In spite of social media backlash, the Omaha City Council unanimously approved a new armored vehicle for the Omaha Police Department Tuesday, Nov. 1.

The $341,678 Lenco BearCat G3 will replace an older vehicle owned by OPD. Deputy Chief Scott Gray pushed back against a “social media narrative” calling the vehicle a tank.

“It’s not a military vehicle, it’s not designed for combat operations,” Gray said. “This vehicle is specifically designed for law enforcement work.”

Gray said the BearCat is basically a commercial truck — in this case a Ford F-550 Chassis — with a “protective skin” built on. He said it’s more similar to an armored bank truck than a combat vehicle. 

While there was significant backlash on social media — including from State Sen. Megan Hunt — only one opponent spoke during Tuesday’s meeting. Alex Heyden said that although the vehicle isn’t military equipment, it would be viewed as militarization by the public.

“We certainly want the safety of our police officers, but part of that safety is legitimacy in the eyes of the public,” Heyden said. 

Lieutenant Jake Ritonya said the current armored vehicle was used 137 times in the past year for dangerous situations like hostage rescue or barricades. He said it’s a useful tool for keeping officers safe when firearms are involved, and allow them to de-escalate situations. The police department has two SWAT vehicles: the existing armored truck and a non-armored van.

Ritonya pointed to last week’s hostage rescue at an Omaha motel. He said the department’s BearCat was down for maintenance, so he had to call the FBI to borrow a vehicle.

“The new truck, obviously, is going to be a replacement for the old,” Ritonya said. “It needs to be reliable.”

The current vehicle has been in use since 2006, and Ritonya said the weight of the armor has taken a toll on its suspension. The new BearCat will be safer to drive on urban streets, as well as off road, which is useful for searching for armed parties in fields. Ritonya said it will have more spotlights, a 360 degree camera and a larger capacity fuel cell.

Funding for the purchase comes from the 2023 budget. Gray said the budget for staffing and other police services like mental health co-responders will be unaffected.

Councilmember Brinker Harding said improving the police department’s equipment is important to public safety, and he compared it to new equipment for the fire department.
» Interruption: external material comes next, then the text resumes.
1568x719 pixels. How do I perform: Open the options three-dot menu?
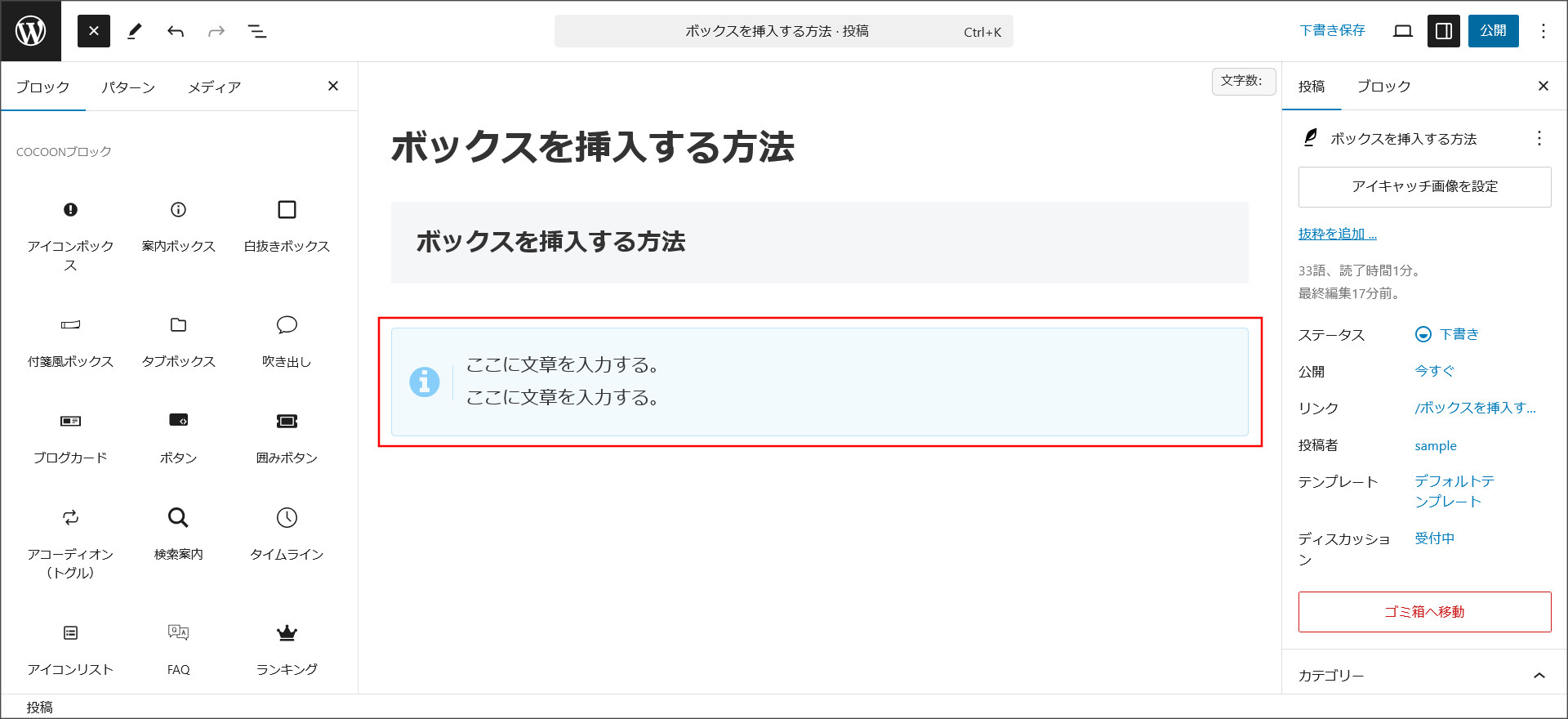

He pushed back against militarization comments, and said that some police departments do use surplus military vehicles, but OPD does not.

“There are a couple reasons we don’t do that,” Harding said. “One is certainly the cost…but more specifically it’s because it’s designed for military purposes and it’s not designed for police services, which this vehicle is.”

The Douglas County Board of Commissioners approved $300,000 in funding from the American Rescue Plan Act for the Nebraska Museum of Industry and Labor at 60th and Grover Streets.

The funding will assist the Nebraska Center for Workforce Development and Education to construct the museum. State Sen. Mike McDonnell, as president of the Omaha Federation of Labor, said the museum is part of an effort to educate youth about working in the trades.

“What we’re trying to do is honor the past, but we’re also looking at a partnership going forward,” McDonnell said.